## Excerpt provided
-- Opening Marker --

Fish have complex personalities that allow them to deal with different levels of stress, according to a study published in the journal Functional Ecology.
Researchers from the University of Exeter were examining the individual traits of fish called Trinidadian guppies when they found that they had more complex personalities than originally thought, the Daily Mail reported.
The research looked at how the guppies behaved in various situations and discovered complex difference between individuals, according to the Daily Mail. The scientists looked for how they related to different situations – from being placed in an unfamiliar tank to showing them models of a predatory bird or fish.
"The idea of a simple spectrum is often put forward to explain the behavior of individuals in species such as the Trinidadian guppy," Tom Houslay, of the Center for Ecology and Conservation, at the University of Exeter said in the school's statement.
"But our research shows that the reality is much more complex. For example, when placed into an unfamiliar environment, we found guppies have various strategies for coping with this stressful situation – many attempt to hide, others try to escape, some explore cautiously, and so on," he continued.
Housley said in the statement that the differences between the reactions of the guppies were consistent over time and varying situations.

-- Closing Marker --

## Given information
-- Opening Marker --

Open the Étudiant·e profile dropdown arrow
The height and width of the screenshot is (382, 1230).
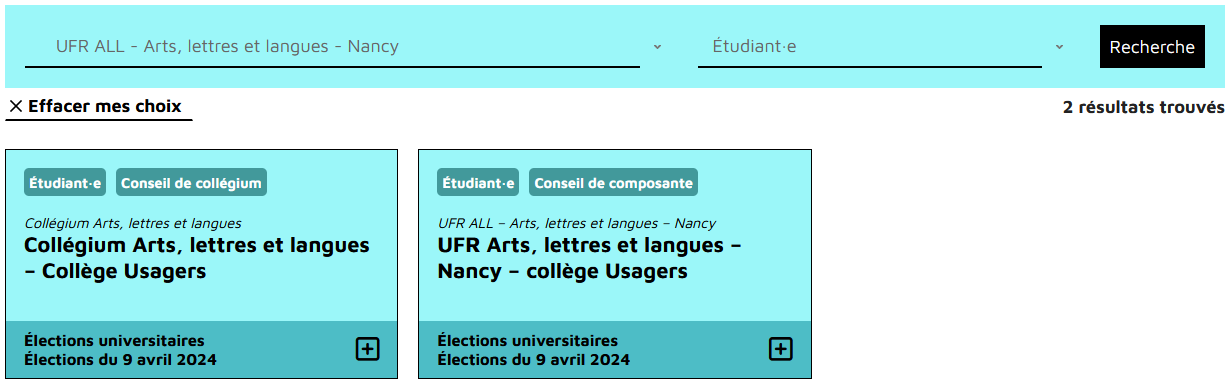click(1059, 47)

-- Closing Marker --

## Task requirements
A. From the article on guppy personalities, extract the passage that begins with the words containing "Fish have complex" and ends with "bird or fish.".
B. Condense the paragraph in the guppy personality article that starts "The research looked at how the guppies behaved" into a single shorter sentence, keeping its main facts.

## Answers to the tasks
A.
Fish have complex personalities that allow them to deal with different levels of stress, according to a study published in the journal Functional Ecology.
Researchers from the University of Exeter were examining the individual traits of fish called Trinidadian guppies when they found that they had more complex personalities than originally thought, the Daily Mail reported.
The research looked at how the guppies behaved in various situations and discovered complex difference between individuals, according to the Daily Mail. The scientists looked for how they related to different situations – from being placed in an unfamiliar tank to showing them models of a predatory bird or fish.

B. According to the Daily Mail, the study tested how guppies responded to different situations, including being placed in an unfamiliar tank and being shown models of a predatory bird or fish, and found complex differences between individuals.